▸ **Brief**
Gather all lines in the entries below that include the word "above".

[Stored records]
*** Begin section ***

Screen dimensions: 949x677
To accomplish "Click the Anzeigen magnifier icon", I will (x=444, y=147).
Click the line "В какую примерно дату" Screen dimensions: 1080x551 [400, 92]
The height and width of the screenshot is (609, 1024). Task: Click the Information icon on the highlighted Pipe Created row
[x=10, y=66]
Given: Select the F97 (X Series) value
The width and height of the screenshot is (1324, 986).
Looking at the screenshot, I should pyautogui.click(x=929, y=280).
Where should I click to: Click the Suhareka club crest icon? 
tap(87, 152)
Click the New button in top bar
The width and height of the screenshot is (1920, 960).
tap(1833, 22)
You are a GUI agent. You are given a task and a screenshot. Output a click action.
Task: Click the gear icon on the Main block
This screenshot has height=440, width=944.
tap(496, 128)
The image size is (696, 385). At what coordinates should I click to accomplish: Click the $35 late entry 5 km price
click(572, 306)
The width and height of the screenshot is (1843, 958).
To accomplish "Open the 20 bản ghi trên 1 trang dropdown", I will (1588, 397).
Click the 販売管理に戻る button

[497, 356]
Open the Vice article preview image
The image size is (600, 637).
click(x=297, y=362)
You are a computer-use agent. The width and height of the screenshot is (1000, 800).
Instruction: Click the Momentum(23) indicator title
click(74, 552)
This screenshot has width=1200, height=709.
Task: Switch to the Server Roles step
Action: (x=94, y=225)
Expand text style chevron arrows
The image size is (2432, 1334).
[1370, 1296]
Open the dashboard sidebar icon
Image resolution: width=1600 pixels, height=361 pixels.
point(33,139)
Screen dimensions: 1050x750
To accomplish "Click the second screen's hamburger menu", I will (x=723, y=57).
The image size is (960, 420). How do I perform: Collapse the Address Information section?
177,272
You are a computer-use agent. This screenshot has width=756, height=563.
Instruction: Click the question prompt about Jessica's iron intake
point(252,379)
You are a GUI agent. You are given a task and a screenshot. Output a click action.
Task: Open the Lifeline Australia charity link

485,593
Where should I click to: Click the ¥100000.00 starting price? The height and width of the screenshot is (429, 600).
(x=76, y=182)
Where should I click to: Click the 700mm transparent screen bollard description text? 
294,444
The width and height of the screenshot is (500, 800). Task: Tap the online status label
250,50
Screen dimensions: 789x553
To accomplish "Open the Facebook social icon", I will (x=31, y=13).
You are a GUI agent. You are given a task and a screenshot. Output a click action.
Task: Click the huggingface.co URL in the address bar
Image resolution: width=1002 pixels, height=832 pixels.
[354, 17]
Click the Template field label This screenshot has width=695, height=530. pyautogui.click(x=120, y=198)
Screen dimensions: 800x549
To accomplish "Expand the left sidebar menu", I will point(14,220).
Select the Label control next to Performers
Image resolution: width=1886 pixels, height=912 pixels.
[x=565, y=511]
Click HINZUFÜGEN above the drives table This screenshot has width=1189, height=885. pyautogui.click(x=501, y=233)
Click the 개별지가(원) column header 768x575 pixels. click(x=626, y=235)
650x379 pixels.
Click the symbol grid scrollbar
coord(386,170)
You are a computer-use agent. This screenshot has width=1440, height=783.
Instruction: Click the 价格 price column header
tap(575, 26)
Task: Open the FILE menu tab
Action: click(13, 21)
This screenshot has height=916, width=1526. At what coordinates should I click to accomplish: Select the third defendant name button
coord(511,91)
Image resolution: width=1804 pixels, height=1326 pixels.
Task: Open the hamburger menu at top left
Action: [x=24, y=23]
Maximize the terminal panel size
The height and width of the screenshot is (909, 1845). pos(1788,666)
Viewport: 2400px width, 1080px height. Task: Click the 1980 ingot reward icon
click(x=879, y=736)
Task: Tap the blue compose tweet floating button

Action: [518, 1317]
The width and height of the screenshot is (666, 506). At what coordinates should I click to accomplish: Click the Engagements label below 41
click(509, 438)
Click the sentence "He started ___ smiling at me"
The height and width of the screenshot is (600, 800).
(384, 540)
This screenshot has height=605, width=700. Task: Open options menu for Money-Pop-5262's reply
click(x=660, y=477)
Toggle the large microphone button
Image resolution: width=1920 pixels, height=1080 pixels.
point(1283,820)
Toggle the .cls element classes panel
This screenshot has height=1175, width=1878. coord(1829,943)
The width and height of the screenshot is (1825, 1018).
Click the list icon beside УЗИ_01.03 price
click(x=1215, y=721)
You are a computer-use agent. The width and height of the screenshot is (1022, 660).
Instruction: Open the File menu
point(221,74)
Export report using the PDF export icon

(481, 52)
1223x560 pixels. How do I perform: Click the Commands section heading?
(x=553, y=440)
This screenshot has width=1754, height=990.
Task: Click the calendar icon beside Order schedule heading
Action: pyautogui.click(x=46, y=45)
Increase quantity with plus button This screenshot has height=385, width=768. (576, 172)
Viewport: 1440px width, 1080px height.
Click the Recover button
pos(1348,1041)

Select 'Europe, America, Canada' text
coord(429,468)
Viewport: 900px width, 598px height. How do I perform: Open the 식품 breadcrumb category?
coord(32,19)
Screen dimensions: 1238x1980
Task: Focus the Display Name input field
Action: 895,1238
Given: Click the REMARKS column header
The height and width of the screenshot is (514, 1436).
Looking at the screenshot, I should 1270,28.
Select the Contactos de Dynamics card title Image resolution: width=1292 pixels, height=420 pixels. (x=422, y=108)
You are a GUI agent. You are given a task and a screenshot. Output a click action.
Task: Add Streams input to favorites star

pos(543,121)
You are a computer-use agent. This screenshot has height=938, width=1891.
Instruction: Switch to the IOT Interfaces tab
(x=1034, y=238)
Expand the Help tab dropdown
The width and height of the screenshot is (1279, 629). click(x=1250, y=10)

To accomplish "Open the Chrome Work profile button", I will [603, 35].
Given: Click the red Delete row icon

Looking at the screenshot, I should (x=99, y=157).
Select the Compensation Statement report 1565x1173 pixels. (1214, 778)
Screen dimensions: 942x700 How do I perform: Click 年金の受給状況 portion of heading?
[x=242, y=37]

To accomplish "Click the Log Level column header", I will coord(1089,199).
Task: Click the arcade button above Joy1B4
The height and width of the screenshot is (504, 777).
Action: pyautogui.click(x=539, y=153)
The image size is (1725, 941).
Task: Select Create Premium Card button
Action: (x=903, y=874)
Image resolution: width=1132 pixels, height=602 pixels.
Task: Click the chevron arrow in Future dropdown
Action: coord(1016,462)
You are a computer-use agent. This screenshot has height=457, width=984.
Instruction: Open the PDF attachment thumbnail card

*** End section ***

▸ **Answer below**
Click HINZUFÜGEN above the drives table This screenshot has width=1189, height=885. pyautogui.click(x=501, y=233)
Task: Click the arcade button above Joy1B4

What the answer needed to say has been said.